I live in Phoenix metro where water usage is lower than it was in the 1950s due to conservation efforts and a shift away from flood irrigation for agriculture to typical residential use. There is a lot of drama about water availability. If you live in the metro areas with city services, you have no problems and water costs are actually reasonable. The community of Rio Verde has 500-700 properties which were sold without city water. Real estate listings show "hauled water" in the facts. Hauled water and shared well properties sell at significant discount to similar properties with city water. Take a look at your utility bill each month. You pay a sewer and a water charge. These properties never paid an impact fee for development which would have funded hooking up to city services. These properties can search out other water haulers in the area and pay a market rate or drill an expensive well.
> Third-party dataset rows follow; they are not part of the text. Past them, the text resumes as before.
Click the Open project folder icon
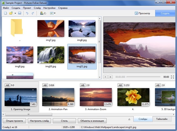 pyautogui.click(x=11, y=13)
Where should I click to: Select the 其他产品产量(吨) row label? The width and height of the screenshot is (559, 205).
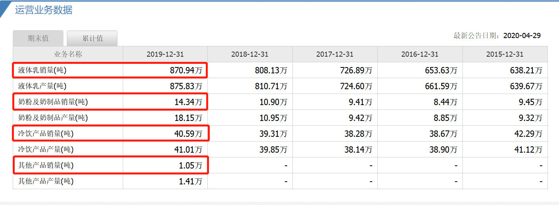click(x=46, y=181)
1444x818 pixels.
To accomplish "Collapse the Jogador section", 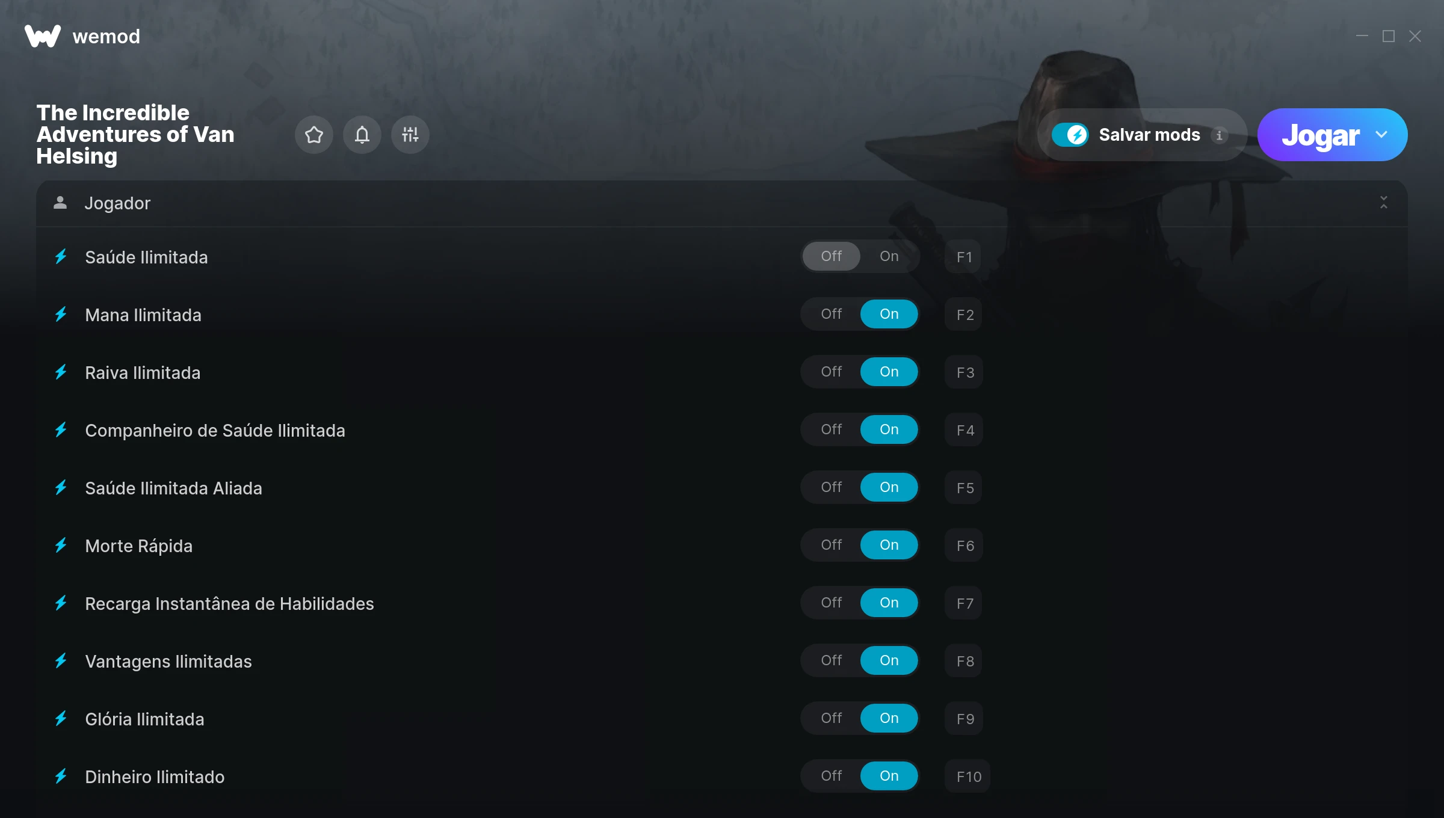I will (1384, 203).
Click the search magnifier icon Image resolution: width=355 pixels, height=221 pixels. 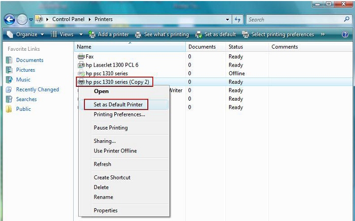pyautogui.click(x=347, y=20)
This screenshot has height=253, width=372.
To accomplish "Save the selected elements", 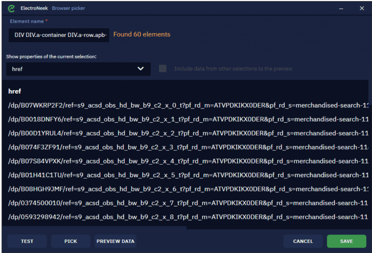I will (x=346, y=241).
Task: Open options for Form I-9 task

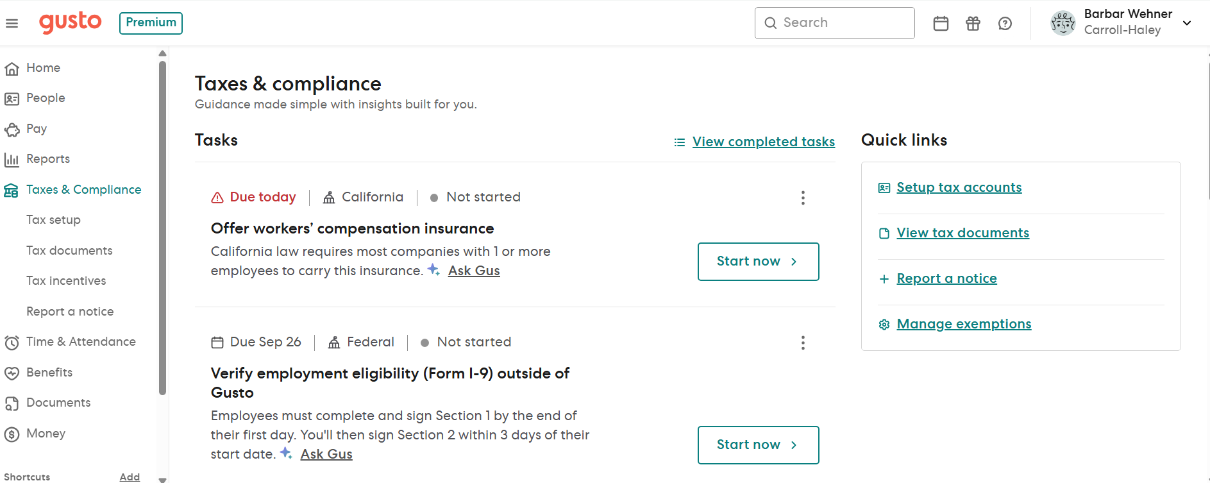Action: (802, 343)

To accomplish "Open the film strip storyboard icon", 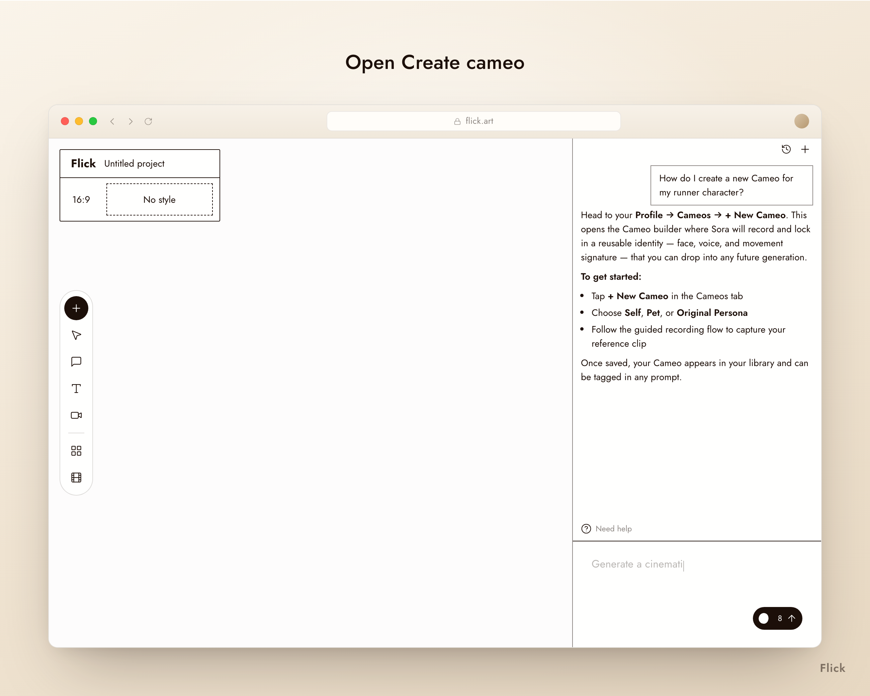I will tap(76, 478).
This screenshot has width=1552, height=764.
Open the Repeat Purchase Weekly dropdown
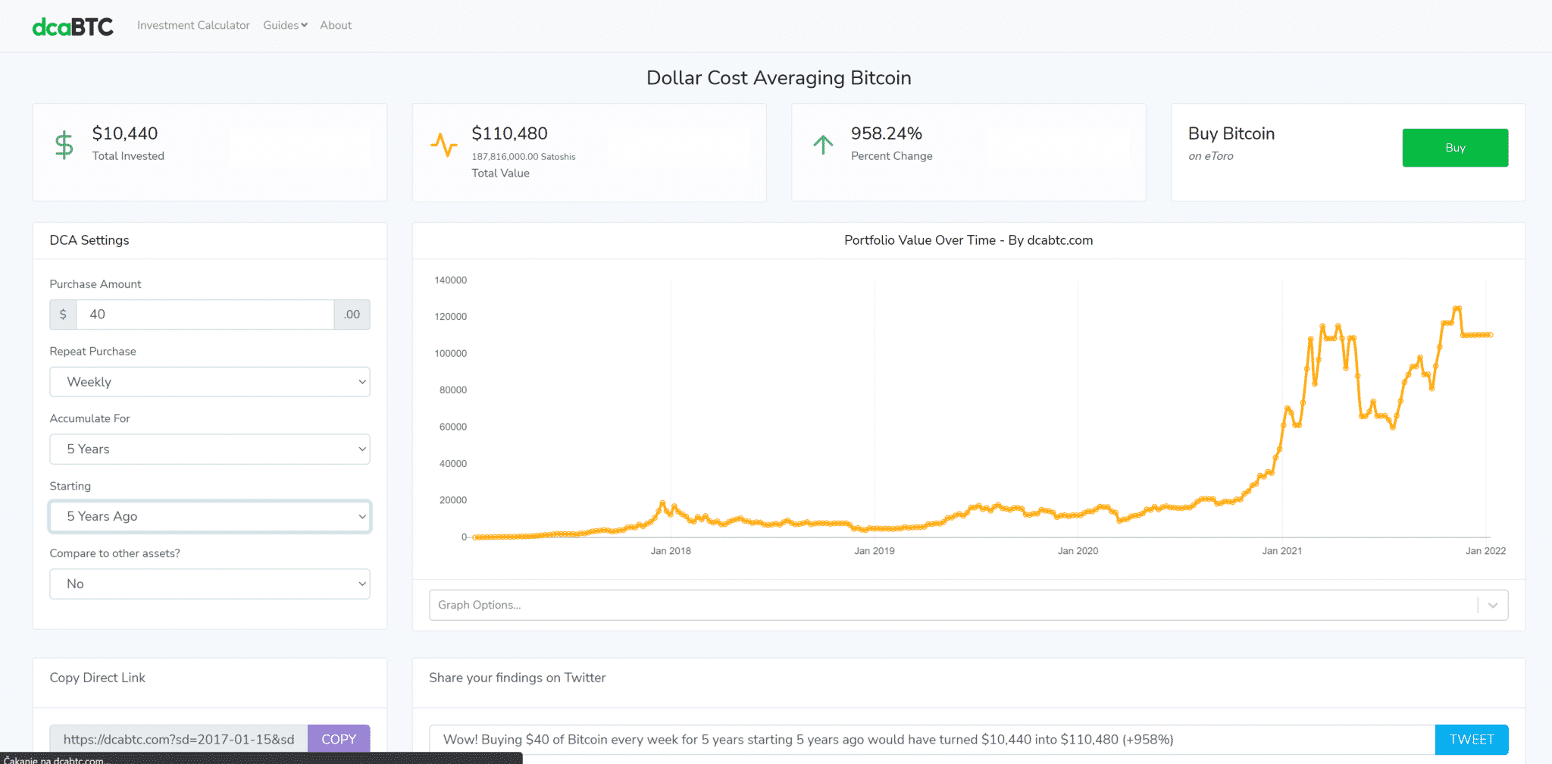click(x=210, y=382)
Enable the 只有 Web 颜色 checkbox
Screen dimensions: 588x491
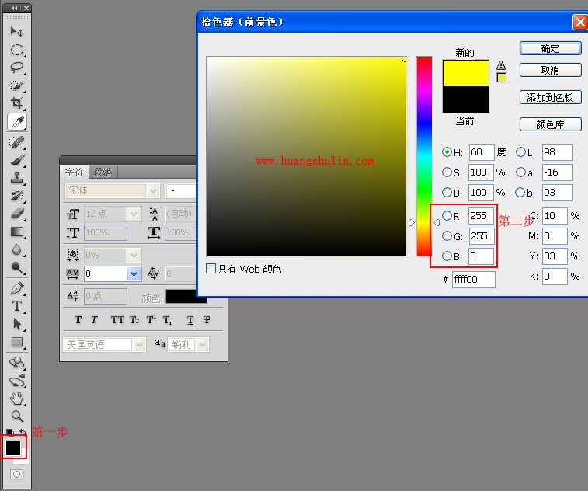tap(211, 269)
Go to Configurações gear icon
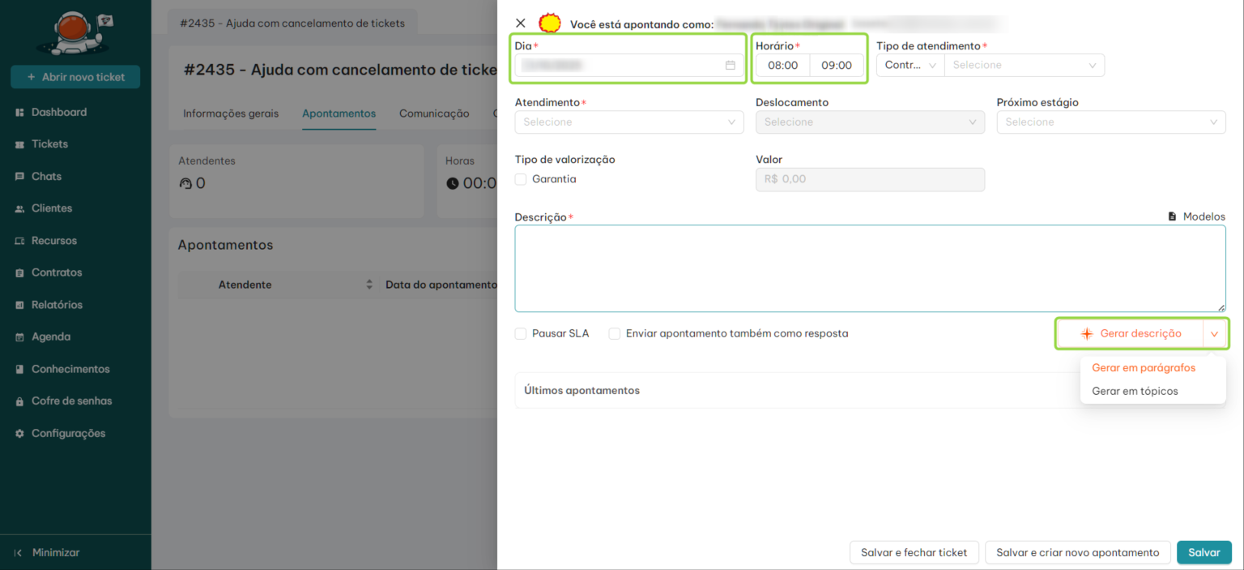The width and height of the screenshot is (1244, 570). [x=20, y=434]
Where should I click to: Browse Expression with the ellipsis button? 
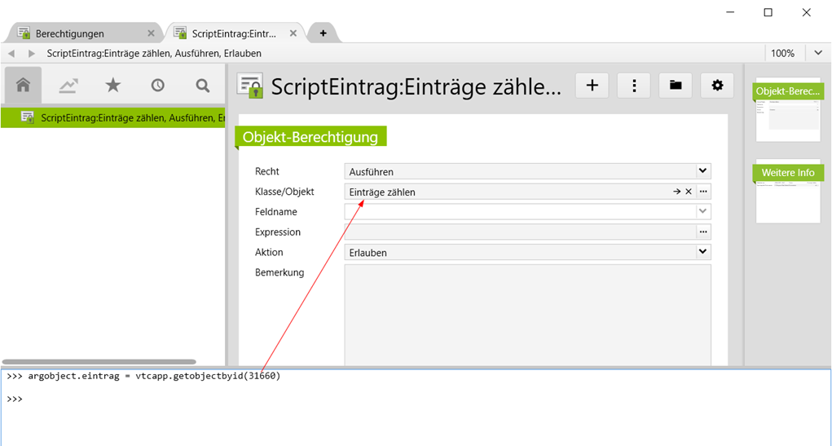click(703, 232)
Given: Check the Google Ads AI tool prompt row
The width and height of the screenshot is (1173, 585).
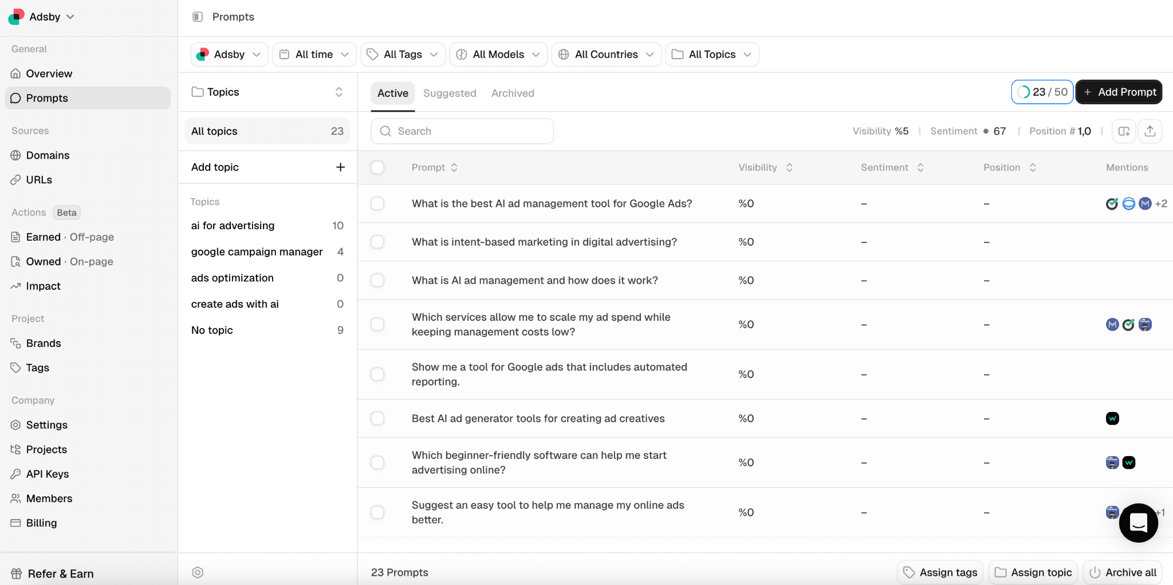Looking at the screenshot, I should point(377,203).
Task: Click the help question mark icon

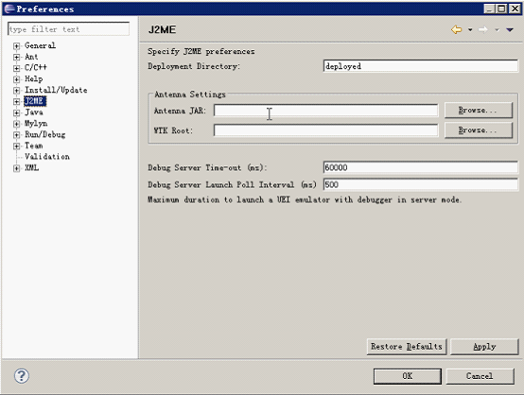Action: point(22,376)
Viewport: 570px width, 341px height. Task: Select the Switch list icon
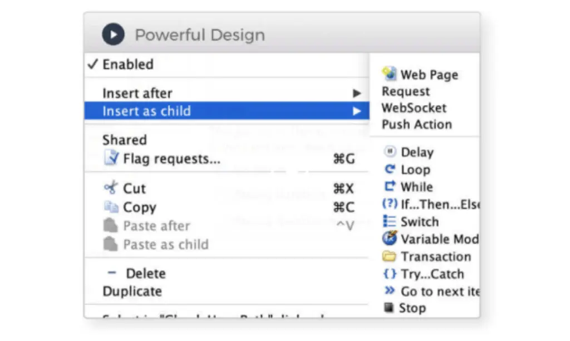pyautogui.click(x=390, y=221)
Scottsdale sent out a rebuttal to Rio Verde and it will be interesting to see how this plays out in the courts. There are many water companies in the metro including for profit companies like Epcor. Epcor would love to have their existing customers fund their expansion beyond the Valley and have seen pushback by communities like Town of Paradise Valley which thinks new developers and communities on the outskirts need to fund their own utility services. Developers have played games by buying up small parcels and getting approval for development and then combining them into larger projects which wouldn't have been approved since they require 100 year water studies. Every prospective homeowner needs to read the documents before buying a property.

Bill says:
January 18, 2023

The article should be titled "Are there any safe places to live"! As a safe place to live prior to retirement is perhaps even more important! I was employed in the NW, which is one of the safer areas to retire, thus I was able to experience living there prior to retirement. My 1st hand experience of the NW's environmental risks reinforced my decision where to retire within the NW. Case in point, though it is beautiful to live amongst the magnificent old growth trees, one soon learns such areas can be at risk of forest fires! Some areas in the NW can also be prone to flooding, thus my earlier experience taught me its best to live on slightly elevated terrain (>200 ft above sea level) since rivers can be prone to overflow, and low-lying terrain can be vulnerable to rain-water accumulation and flooding!